* _Problem to solve_
Copy the material below word for word, from the line containing "Where should I click to: Clear" through the line containing "click(x=216, y=297)".

— Start Records for processing —

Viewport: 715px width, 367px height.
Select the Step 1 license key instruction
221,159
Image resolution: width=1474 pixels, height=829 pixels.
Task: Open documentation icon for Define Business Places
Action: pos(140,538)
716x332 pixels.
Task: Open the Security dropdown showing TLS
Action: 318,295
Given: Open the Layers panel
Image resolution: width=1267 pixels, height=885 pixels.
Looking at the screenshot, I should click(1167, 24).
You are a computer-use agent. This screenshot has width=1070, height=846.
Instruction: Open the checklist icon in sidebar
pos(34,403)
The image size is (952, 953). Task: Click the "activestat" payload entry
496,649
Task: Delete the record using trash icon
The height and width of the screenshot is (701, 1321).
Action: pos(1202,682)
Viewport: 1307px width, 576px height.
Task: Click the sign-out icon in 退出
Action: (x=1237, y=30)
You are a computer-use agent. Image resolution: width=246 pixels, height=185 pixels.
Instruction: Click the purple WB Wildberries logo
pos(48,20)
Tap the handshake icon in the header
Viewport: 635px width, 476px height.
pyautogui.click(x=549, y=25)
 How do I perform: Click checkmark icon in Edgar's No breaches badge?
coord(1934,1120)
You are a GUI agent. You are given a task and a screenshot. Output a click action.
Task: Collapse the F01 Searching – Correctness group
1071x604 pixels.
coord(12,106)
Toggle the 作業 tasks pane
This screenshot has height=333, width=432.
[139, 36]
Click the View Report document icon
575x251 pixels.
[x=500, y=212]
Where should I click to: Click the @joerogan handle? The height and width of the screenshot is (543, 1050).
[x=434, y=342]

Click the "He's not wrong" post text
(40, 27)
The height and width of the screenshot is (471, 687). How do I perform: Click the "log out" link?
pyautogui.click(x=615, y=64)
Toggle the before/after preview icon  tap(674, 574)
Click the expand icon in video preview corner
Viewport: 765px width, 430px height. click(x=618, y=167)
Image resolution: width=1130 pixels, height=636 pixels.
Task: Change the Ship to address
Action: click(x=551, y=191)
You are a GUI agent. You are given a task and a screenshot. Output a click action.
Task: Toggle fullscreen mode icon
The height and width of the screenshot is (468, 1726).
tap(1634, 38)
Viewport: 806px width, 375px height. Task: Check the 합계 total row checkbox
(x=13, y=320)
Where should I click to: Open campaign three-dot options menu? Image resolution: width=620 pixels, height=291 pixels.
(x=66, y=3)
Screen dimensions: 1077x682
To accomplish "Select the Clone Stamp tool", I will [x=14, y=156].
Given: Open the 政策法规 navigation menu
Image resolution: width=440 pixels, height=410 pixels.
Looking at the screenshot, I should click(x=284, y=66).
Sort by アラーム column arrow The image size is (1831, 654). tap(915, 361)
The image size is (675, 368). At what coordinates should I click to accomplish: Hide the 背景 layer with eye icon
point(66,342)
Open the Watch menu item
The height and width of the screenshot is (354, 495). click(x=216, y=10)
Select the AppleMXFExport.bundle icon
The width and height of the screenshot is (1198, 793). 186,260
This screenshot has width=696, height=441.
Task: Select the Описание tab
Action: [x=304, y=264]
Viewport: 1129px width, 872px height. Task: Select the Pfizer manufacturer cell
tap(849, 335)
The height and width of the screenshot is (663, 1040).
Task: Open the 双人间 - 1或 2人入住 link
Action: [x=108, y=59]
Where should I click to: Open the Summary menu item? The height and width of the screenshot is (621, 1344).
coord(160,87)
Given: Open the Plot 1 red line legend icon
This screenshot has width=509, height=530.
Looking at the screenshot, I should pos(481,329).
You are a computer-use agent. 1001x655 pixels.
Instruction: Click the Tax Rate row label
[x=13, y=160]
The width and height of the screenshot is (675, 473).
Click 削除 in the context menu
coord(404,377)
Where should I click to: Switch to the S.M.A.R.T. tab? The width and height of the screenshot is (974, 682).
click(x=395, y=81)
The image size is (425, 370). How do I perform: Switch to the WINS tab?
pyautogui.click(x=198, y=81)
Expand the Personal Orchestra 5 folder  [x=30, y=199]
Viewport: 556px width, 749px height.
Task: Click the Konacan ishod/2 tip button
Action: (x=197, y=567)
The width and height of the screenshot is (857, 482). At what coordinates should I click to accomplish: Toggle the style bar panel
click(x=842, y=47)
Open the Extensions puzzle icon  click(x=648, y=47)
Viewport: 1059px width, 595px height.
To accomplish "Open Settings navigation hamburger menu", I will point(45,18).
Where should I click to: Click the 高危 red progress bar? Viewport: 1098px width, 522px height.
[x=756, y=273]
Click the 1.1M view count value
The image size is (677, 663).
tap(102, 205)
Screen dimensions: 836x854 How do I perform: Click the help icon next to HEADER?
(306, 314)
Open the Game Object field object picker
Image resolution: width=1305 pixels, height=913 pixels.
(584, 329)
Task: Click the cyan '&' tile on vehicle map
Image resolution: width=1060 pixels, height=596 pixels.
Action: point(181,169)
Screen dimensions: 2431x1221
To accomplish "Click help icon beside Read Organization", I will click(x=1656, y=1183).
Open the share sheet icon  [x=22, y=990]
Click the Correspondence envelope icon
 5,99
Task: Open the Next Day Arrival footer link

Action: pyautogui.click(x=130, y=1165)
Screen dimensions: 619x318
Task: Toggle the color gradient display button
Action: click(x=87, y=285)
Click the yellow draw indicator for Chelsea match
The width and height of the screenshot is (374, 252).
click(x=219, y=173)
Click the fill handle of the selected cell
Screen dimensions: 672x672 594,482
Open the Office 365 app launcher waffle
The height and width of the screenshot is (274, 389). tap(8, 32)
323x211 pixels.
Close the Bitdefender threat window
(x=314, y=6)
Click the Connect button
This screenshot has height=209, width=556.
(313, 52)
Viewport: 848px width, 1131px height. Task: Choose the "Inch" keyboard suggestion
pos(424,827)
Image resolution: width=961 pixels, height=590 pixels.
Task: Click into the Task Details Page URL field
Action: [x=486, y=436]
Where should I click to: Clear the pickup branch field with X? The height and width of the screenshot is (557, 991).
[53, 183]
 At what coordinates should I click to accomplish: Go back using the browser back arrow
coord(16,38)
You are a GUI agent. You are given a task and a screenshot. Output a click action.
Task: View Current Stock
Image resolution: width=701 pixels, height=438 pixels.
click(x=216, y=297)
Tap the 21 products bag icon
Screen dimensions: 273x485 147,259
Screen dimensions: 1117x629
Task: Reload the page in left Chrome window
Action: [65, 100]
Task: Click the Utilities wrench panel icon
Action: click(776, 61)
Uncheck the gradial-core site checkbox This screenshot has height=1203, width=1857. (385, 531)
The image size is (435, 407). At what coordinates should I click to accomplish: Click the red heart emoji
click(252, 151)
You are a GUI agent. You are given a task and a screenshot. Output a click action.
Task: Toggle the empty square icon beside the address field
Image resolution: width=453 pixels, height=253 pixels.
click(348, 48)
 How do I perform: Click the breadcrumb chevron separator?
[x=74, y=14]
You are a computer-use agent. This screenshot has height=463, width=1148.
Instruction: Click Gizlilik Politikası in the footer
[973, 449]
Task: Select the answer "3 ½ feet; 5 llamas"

— End Records for processing —

* _Full response_
Where should I click to: Clear the pickup branch field with X? The height and width of the screenshot is (557, 991).
[53, 183]
 At what coordinates should I click to accomplish: Go back using the browser back arrow
coord(16,38)
You are a GUI agent. You are given a task and a screenshot. Output a click action.
Task: View Current Stock
Image resolution: width=701 pixels, height=438 pixels.
click(x=216, y=297)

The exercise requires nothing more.